Mayo's wounds are purely psychological, after witnessing their apparently comfortable winning margin disappear in the closing minutes, as Dublin substitute Eoghan O'Gara fired two stunning goals into the Hill 16 end. No one in the crowd of 22,697 saw that finish coming – but Mayo will rue leaving a player like O'Gara unmarked at closing time.
Brilliant exception
Dublin very nearly stole the game completely, only for Jack McCaffrey's effort at the death to drift wide. Anyway, while heavyweight rematches rarely live up to the hype, this was a brilliant exception.
Dublin manager Jim Gavin could hardly contain his delight afterwards but didn’t condone the clear breach of discipline from his captain.
“Stephen tripped him, and we can’t have any complaints about that,” mused Gavin. “We all make mistakes in life, and the most important thing is to learn from them, grow from them . . . . ”
If Cluxton is cited for a category three infraction (to kick or attempt to kick an opponent with minimal force) he's facing a minimum one-match ban. But if cited for a category four offence (to kick an opponent either with force or causing injury) the punishment is at least two matches.
Replacement goalkeeper Sean Currie had the proverbial nightmare, even Gavin admitting he had “one or two areas to improve”, but everything else about Dublin’s performance satisfied him: “We’re trying to create great opportunities in games, to be down for 14 men, for large portions of the game, and still create those opportunities, from a coaching perspective, is very, very satisfying. They’ve great commitment, and resolve, never to quit. That was in them last year and they certainly haven’t lost it.”
Alan Brogan, Kevin McManaman and later Diarmuid Connolly did a fine job over the 70 minutes, with McManaman’s typically daring goal on 56 minutes ultimately bringing Dublin back into a game.
Mayo manager James Horan was critical of the performance of match referee Cormac Reilly. Jason Doherty did have a goal disallowed on 60 minutes, but replays showed he picked the ball off the ground, and while Colm Boyle was black carded on 21 minutes, his foul on Alan Brogan was clear.
Very poor
But Horan agreed Mayo should have closed out the game. "To concede three goals, and we were very poor in the way we conceded them, is disappointing. We tried to drive it on, as best we could, from midfield on, but probably dropped back at bit."

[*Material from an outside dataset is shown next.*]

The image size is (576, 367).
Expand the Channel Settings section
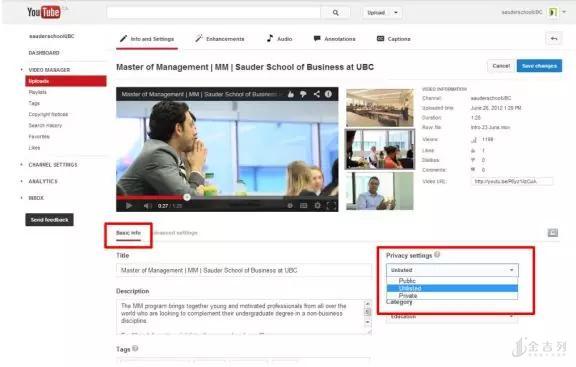click(53, 165)
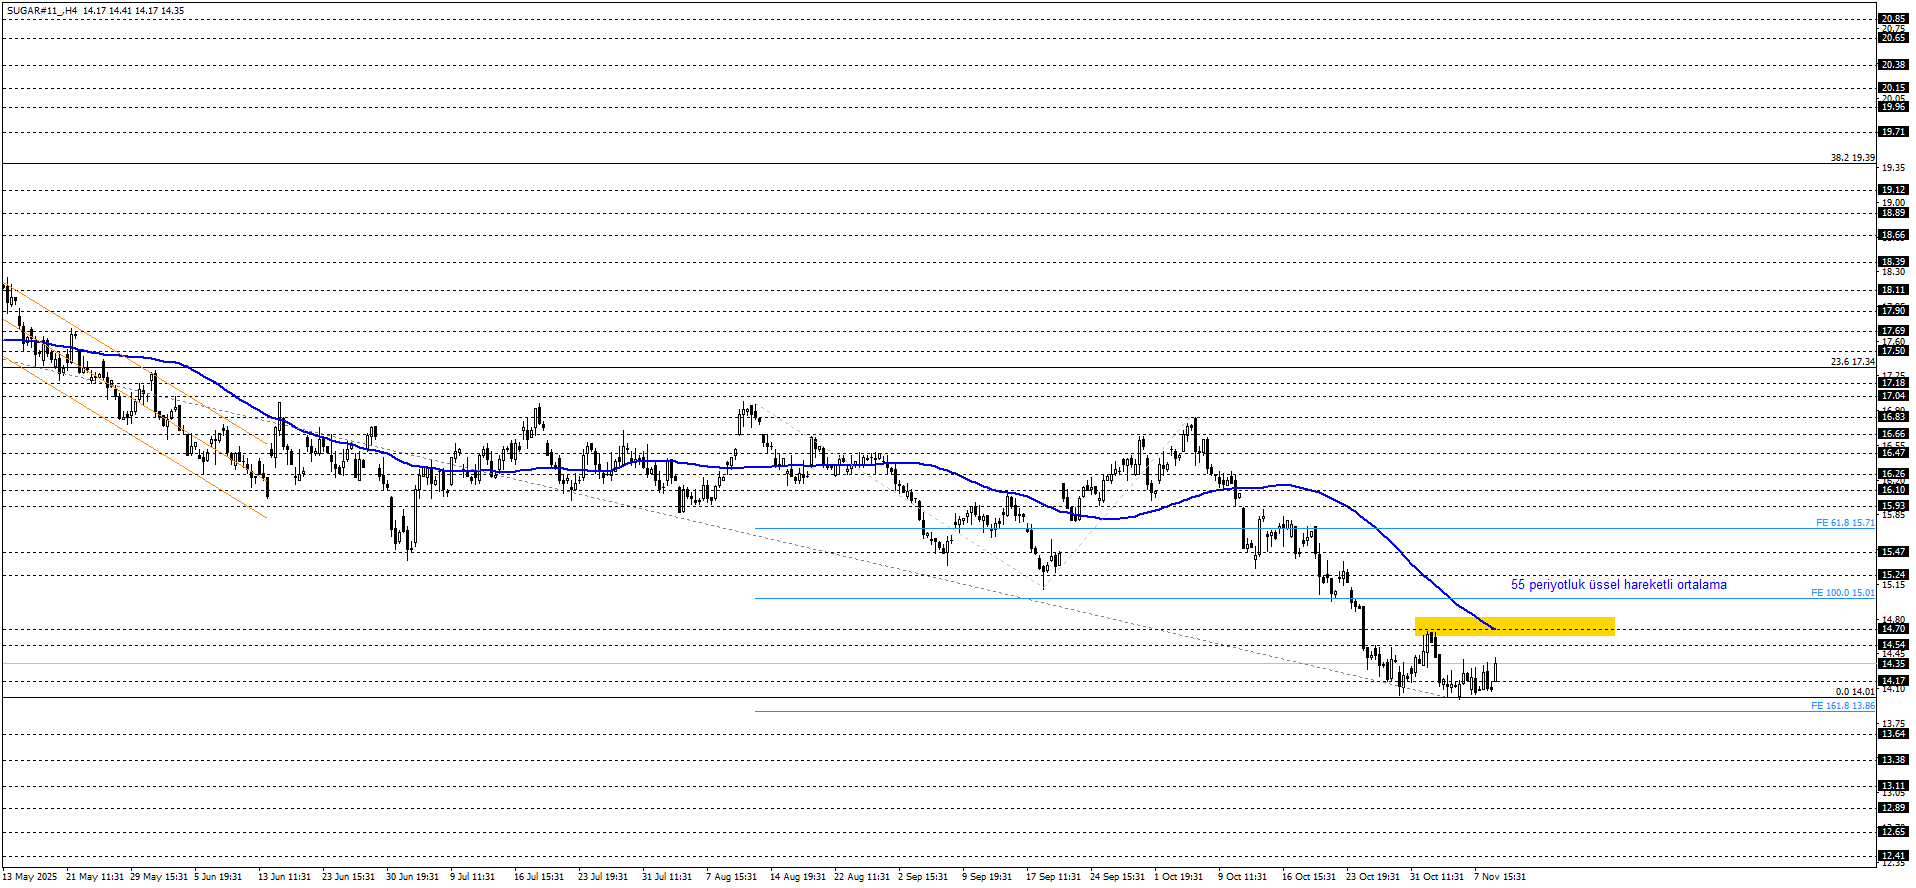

McLoughlin hit 1-3, his first half goal building the advantage that on most other occasions might have seen Mayo hold out. Cillian O’Connor’s calm free-taking also kept Mayo in front for much of the second half, and substitute Mickey Sweeney made no mistake with his chance on 64 minutes, from close range, thanks to a pass from McLoughlin, who robbed Rory O’Carroll.
Even without O’Gara’s ferocious finish Dublin would still have been satisfied enough, Cormac Costello (who started in place O’Gara) showing up for plenty of early ball, scoring three points from play.
Mayo will also be satisfied by the performance of O’Loughlin in particular, his goal on 24 minutes coming off a half broken-down ball between Rory O’Carroll and Alan Freeman, with O’Loughlin sweetly finishing, low and left past Cluxton. It would have been the goal of the match had O’Gara not intervened at the end to ensure Dublin keep their unbeaten run over Mayo from last year into 2014. At least for now.